** start of Source document **
Posted on 02/11/2012 8:48:22 AM PST by DouglasKC
Media Response to Anita Li, from the Toronto Star
Since you took the time to email us with your requests like we asked, Ill take the time to give you an honest follow-up response. Youll have to forgive me for doing so publicly though; again I want to be sure my words are portrayed the way I actually say them, not cut together to make entirely different points.
Your questions were: Q: Why did you decide to reprimand your daughter over a public medium like YouTube?
A: Well, I actually just had to load the video file itself on YouTube because its a better upload process than Facebook, but the intended audience was her Facebook friends and the parents of those friends who saw her post and would naturally assume we let our children get away with something like that. So, to answer Why did you reprimand her over a public medium like Facebook my answer is this: Because thats how I was raised. If I did something embarrassing to my parents in public (such as a grocery store) I got my tail tore up right there in front of God and everyone, right there in the store. I put the reprisal in exactly the same medium she did, in the exact same manner. Her post went out to about 452 people. Mine went out to about 550 people originally. I had no idea it would become what it did.
Q: How effective do you think your punishment was (i.e. shooting her laptop and reading her letter online)?
** end of Source document **
** start of Data records **
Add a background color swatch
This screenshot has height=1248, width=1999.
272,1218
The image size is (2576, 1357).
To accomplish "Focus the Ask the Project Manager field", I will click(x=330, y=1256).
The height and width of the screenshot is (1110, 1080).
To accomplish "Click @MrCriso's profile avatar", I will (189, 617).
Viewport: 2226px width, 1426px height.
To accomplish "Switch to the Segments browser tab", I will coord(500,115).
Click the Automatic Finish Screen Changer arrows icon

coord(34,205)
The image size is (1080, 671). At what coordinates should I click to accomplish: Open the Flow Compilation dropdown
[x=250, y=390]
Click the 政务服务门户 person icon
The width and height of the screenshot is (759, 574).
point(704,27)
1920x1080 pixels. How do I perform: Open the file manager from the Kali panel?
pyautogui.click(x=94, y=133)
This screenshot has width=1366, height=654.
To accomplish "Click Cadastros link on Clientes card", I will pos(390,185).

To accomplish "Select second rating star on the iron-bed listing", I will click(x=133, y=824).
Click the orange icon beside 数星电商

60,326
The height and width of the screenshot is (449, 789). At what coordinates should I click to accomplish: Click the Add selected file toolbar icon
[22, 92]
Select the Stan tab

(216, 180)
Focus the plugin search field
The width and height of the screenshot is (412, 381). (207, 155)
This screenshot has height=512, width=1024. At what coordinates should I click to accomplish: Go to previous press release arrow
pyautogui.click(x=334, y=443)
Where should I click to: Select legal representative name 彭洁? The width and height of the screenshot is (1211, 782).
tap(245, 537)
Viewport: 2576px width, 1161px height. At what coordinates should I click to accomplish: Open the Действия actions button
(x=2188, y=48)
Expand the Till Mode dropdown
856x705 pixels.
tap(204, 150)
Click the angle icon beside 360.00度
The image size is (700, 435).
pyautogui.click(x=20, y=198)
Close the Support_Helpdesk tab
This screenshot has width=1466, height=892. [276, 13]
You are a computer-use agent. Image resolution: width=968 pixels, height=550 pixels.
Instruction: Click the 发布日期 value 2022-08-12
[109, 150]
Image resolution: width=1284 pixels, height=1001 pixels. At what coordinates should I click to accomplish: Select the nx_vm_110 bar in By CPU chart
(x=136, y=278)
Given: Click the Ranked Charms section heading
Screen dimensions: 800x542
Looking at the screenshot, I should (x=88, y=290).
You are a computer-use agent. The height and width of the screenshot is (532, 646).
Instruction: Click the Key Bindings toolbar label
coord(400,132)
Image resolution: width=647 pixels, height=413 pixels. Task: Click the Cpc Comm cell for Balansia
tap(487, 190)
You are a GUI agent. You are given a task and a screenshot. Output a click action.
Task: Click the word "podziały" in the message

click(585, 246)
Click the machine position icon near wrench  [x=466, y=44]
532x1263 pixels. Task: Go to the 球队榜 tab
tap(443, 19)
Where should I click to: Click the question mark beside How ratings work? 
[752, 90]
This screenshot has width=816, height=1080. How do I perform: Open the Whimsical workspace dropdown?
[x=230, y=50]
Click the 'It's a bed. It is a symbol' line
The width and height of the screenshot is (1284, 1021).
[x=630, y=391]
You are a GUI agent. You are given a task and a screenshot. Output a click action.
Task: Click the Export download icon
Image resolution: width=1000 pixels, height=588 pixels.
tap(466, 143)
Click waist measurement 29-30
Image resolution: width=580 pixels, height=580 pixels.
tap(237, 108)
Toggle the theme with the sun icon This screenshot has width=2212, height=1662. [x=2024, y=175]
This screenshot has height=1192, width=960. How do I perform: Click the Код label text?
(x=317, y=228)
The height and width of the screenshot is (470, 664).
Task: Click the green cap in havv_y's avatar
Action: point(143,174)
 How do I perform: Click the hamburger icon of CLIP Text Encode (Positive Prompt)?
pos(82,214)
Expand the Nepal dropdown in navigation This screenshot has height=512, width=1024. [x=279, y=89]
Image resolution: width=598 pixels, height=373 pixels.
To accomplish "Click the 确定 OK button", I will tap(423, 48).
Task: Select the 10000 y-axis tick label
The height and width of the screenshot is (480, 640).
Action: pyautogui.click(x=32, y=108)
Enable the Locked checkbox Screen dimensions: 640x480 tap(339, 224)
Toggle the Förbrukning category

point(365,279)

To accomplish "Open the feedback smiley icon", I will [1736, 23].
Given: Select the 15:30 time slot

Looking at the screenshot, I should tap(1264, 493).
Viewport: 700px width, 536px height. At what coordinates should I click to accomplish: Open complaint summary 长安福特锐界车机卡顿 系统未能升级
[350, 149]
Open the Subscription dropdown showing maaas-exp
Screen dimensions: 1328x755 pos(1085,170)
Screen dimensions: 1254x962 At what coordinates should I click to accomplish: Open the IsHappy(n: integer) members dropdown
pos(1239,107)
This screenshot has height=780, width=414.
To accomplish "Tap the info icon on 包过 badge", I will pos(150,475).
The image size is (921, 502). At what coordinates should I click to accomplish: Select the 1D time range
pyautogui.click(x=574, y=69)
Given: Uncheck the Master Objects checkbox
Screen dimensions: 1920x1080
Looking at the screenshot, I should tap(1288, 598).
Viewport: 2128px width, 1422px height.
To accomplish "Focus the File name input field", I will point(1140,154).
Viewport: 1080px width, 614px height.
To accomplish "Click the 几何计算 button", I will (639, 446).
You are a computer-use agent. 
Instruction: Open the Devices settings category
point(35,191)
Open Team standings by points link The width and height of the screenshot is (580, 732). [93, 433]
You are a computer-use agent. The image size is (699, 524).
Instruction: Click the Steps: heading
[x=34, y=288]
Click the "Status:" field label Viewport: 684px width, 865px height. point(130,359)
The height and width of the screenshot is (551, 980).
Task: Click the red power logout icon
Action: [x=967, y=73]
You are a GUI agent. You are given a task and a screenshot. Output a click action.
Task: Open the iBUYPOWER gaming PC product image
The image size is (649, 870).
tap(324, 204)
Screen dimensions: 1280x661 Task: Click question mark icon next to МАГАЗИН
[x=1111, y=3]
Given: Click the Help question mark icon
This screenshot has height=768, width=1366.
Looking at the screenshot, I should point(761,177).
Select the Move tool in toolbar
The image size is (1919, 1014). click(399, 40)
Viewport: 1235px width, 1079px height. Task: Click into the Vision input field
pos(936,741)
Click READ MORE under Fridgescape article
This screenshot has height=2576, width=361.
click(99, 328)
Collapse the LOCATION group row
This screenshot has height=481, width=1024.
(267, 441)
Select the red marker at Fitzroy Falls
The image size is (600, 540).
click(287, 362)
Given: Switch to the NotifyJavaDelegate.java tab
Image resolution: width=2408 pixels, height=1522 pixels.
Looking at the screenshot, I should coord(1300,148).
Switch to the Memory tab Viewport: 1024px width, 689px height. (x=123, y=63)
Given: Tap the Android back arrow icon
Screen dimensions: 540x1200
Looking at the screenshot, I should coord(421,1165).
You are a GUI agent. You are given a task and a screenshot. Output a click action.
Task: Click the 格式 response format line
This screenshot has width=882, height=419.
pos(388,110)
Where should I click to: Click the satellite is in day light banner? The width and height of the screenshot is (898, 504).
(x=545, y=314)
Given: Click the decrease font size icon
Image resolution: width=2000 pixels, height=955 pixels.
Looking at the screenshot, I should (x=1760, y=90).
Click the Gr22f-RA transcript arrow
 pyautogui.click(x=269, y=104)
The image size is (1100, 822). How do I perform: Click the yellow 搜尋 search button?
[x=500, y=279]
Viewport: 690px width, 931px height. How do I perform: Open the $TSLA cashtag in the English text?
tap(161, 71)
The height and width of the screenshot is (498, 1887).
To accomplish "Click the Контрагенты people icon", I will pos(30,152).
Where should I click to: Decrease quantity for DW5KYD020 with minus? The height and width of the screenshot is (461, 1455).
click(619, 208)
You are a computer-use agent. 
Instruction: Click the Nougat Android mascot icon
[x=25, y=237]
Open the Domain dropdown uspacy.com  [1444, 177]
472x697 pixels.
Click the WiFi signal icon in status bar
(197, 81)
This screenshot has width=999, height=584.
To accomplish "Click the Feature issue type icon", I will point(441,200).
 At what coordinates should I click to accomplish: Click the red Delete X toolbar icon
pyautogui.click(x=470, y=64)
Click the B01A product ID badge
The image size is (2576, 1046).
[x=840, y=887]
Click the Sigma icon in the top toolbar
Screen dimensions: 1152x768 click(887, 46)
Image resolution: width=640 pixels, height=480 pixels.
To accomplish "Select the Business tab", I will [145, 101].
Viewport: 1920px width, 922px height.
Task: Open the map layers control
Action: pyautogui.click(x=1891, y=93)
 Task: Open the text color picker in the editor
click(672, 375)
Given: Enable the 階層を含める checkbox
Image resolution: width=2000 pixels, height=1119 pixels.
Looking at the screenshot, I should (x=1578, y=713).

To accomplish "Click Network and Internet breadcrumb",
** end of Data records **
Set task A ::
In the response to the Toronto Star, retype the passage starting at "A: Well, I actually" and ending at "what it did.".
Set task B ::
According to the response to the Toronto Star, about how many people did the daughter's post go out to?

Task response A ::
A: Well, I actually just had to load the video file itself on YouTube because its a better upload process than Facebook, but the intended audience was her Facebook friends and the parents of those friends who saw her post and would naturally assume we let our children get away with something like that. So, to answer Why did you reprimand her over a public medium like Facebook my answer is this: Because thats how I was raised. If I did something embarrassing to my parents in public (such as a grocery store) I got my tail tore up right there in front of God and everyone, right there in the store. I put the reprisal in exactly the same medium she did, in the exact same manner. Her post went out to about 452 people. Mine went out to about 550 people originally. I had no idea it would become what it did.

Task response B ::
About 452 people.